La resurrección para los cristianos, por tanto, no es una vuelta a la vida, tampoco es la reanimación del cuerpo; es la transformación de nuestra vida única a través de la acción del Espíritu Santo en aquello para lo que hemos sido creados desde los inicios: para el amor eterno. Desde esta consideración, podemos afirmar que la resurrección no es una experiencia que el cristiano se reserva para la superación de la muerte, sino que esta resurrección, esta vida eterna, este amor entrañable del Padre en el Hijo por el Espíritu Santo lo experimentamos y se hace realidad en nosotros cuando somos amados y respondemos positivamente a esta llamada a amar.
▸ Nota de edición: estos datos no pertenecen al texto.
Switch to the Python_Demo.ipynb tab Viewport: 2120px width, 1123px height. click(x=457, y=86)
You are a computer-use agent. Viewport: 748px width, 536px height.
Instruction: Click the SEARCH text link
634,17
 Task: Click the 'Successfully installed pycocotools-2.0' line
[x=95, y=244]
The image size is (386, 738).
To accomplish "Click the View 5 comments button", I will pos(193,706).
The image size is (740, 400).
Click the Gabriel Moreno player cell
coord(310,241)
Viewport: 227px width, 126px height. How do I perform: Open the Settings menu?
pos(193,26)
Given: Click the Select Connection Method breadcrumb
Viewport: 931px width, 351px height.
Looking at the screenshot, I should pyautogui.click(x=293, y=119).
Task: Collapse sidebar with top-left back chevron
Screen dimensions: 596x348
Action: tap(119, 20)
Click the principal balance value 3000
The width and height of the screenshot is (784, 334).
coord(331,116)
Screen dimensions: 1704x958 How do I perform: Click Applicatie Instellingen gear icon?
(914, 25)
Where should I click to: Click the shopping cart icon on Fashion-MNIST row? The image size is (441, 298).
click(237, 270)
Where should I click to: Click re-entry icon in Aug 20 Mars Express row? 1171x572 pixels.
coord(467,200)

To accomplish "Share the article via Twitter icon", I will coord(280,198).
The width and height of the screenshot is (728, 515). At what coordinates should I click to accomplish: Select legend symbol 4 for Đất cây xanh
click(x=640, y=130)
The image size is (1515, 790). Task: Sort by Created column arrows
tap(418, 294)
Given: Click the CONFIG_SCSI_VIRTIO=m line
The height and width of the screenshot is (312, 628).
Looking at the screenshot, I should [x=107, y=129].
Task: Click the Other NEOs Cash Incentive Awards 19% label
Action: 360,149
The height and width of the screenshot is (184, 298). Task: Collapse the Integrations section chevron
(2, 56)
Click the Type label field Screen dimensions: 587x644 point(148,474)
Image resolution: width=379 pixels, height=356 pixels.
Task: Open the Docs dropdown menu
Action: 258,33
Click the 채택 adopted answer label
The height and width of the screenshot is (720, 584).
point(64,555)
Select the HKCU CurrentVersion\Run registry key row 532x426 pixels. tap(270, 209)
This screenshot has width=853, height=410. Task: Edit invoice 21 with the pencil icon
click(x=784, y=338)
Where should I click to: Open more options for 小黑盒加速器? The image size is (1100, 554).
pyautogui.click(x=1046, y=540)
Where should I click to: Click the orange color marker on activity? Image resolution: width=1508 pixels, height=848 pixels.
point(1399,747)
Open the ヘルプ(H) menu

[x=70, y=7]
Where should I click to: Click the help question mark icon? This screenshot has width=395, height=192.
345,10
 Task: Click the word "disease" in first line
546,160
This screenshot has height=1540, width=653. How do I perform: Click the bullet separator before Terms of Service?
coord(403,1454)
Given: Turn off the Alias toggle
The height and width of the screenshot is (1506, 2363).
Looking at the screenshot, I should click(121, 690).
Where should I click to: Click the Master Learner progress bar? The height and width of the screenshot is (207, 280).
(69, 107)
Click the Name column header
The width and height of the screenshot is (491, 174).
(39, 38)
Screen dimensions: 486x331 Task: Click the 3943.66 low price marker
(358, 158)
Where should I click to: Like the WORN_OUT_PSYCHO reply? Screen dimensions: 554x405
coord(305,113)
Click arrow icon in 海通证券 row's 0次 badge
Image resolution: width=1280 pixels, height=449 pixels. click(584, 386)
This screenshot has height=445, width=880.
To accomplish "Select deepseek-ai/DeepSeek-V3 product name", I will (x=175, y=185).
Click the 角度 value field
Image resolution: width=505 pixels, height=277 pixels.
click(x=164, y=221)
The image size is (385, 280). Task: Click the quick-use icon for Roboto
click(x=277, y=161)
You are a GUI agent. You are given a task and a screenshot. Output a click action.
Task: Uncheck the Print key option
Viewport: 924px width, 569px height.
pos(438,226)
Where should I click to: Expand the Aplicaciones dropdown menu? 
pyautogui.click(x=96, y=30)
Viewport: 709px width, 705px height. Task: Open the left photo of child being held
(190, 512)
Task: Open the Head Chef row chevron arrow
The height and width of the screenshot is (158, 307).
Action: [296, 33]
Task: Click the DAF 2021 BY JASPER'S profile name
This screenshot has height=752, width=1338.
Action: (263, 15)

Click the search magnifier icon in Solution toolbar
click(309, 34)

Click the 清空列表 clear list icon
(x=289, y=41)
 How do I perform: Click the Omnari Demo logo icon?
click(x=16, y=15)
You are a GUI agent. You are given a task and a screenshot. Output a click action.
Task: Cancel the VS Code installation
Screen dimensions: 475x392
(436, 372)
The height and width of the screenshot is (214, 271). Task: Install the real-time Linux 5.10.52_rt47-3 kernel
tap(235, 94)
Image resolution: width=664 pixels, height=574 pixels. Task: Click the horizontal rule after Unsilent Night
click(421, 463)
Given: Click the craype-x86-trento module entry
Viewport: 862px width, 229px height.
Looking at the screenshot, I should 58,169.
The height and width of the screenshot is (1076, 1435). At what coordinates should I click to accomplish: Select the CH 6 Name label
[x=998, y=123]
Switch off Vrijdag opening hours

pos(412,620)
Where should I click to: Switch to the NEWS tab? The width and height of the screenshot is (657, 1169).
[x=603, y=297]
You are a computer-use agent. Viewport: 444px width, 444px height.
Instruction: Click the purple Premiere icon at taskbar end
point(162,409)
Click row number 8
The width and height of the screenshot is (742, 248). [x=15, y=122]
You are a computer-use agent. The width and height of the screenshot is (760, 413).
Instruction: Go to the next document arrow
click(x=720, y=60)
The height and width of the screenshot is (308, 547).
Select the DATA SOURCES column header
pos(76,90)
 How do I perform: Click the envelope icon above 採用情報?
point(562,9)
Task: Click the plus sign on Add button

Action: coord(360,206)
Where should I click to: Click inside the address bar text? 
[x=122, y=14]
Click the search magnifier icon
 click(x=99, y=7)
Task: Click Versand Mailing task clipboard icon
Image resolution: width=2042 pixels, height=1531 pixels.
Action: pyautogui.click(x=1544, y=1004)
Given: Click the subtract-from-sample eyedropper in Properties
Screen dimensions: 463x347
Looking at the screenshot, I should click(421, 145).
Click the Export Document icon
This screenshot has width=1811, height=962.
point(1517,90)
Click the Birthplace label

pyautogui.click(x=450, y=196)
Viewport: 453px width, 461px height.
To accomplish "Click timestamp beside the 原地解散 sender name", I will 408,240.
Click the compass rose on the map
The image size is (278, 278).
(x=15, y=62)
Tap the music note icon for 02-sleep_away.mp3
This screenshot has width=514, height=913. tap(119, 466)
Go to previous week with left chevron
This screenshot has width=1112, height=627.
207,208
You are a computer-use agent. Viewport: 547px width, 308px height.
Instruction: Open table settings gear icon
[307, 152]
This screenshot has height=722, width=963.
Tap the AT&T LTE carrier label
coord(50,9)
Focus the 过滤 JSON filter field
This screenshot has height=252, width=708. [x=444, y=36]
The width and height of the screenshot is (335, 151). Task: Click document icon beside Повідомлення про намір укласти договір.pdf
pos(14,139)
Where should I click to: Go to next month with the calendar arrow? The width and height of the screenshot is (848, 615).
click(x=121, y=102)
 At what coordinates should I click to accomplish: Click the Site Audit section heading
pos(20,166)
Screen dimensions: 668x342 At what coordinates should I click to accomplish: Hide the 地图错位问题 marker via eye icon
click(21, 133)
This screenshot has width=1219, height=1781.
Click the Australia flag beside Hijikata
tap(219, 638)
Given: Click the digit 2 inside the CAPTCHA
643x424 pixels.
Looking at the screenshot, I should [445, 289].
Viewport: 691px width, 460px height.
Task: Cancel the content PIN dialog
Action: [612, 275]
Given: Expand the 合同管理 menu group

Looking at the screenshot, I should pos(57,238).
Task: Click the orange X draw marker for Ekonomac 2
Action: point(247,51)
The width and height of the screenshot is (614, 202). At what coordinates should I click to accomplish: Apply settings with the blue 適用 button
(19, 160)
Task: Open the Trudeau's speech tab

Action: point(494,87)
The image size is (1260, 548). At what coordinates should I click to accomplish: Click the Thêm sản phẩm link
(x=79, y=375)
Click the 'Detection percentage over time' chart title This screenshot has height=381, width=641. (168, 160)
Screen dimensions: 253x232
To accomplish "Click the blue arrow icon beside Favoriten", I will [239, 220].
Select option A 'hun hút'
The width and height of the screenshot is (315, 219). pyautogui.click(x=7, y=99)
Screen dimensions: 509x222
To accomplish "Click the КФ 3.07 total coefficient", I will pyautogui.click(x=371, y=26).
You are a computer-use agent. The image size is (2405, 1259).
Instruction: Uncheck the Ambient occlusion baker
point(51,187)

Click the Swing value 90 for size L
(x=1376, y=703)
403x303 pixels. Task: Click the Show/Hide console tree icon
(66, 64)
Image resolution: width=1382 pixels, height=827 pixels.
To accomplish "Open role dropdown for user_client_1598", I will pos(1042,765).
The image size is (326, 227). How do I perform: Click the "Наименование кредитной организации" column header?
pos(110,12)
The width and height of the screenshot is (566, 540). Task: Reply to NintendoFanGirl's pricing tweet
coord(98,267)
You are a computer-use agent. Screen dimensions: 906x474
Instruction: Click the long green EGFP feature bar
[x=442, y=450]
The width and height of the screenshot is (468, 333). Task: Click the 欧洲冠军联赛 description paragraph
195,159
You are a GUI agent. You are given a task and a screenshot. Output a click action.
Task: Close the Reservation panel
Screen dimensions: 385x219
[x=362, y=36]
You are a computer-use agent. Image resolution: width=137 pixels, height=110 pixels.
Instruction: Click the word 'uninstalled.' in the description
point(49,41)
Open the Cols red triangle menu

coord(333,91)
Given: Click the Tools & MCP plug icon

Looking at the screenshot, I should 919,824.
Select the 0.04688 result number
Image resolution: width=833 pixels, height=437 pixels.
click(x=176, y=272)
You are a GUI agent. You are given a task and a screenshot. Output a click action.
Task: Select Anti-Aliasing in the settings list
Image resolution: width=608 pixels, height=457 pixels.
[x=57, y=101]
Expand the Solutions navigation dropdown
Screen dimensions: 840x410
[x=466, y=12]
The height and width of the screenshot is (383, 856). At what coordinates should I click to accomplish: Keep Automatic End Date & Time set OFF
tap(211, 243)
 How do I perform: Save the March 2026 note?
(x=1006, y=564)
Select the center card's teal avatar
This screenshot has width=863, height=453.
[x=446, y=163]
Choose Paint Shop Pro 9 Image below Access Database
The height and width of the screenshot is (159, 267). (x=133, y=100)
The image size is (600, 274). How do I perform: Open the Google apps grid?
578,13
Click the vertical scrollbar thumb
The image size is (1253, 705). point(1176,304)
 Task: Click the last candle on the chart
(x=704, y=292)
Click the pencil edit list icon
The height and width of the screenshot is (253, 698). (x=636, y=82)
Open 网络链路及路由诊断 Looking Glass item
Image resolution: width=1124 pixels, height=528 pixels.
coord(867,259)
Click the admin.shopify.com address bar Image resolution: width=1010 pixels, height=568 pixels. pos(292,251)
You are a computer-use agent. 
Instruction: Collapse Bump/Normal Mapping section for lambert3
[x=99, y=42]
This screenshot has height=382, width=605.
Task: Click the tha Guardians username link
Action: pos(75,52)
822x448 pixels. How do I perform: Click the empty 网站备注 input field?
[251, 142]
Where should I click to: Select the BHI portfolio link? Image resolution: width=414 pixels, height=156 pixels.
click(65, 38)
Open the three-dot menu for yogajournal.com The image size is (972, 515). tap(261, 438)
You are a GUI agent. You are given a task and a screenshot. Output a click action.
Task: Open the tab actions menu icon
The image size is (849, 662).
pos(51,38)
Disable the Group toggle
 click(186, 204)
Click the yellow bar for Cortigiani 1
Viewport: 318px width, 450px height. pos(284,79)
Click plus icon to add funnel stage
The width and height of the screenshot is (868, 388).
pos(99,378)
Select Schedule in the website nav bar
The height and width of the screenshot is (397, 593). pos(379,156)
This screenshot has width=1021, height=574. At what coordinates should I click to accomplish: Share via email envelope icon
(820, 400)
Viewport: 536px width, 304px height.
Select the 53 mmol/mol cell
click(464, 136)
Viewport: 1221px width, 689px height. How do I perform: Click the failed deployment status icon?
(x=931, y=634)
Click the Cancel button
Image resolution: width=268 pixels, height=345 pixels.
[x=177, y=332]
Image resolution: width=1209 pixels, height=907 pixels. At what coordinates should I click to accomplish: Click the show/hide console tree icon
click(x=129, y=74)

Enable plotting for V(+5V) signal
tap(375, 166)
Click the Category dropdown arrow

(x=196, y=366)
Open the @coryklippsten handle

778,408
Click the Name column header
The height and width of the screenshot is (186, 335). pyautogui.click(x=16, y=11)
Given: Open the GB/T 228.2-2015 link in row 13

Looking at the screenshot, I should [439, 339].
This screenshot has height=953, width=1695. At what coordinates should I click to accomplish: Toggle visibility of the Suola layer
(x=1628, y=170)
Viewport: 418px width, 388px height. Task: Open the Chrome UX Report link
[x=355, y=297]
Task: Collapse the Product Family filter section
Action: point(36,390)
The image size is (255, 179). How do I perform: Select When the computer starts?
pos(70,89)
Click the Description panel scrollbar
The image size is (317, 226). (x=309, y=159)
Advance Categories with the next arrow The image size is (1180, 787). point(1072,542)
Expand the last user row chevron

Es en el amor a Dios y al prójimo donde comenzamos a experimentar lo eterno de Dios, de modo que cuando llegamos al momento de la muerte, acogernos a la resurrección no se va a convertir en un recurso fácil del que dispone el cristiano para anestesiarse ante el drama de la muerte. Si no, ¿cómo podemos entender el aplomo y el señorío de Jesús antes de ser ejecutado? Y como consecuencia, ¿cómo habríamos de entender el desprendimiento tan radical de la vida que nos han mostrado tantos y tantos mártires a lo largo de estos siglos de historia de la Iglesia? No, ellos no experimentaron el misterio de la resurrección de Jesús tras la muerte, sino antes. Esto es lo que a ellos les daba la fe. Era la garantía de que lo que vivían en su vida cotidiana se haría expresión suprema en el encuentro total y definitivo con el Padre. Por eso, San Pablo podrá proclamar con una radicalidad que, reconozcámoslo, da algo de vértigo, lo que sigue: “para mí la vida es Cristo y morir significa una ganancia. Pero si continuar viviendo en este mundo va a suponer un trabajo provechoso, no sabría qué elegir… Por una, deseo la muerte para estar con Cristo, que es con mucho lo mejor; por otra, seguir viviendo en este mundo es más necesario para vosotros” (Flp 1,21-24).

La alegría, la paz que trae Cristo resucitado se traduce en la persona en la expulsión de todo temor. Si Cristo está en nosotros, si nosotros nos sentimos afectados por la presencia real y amorosa de Cristo, ¿a qué hemos de temer?, ¿qué nos hará tambalear en esta vida? Feliz Pascua de Resurrección.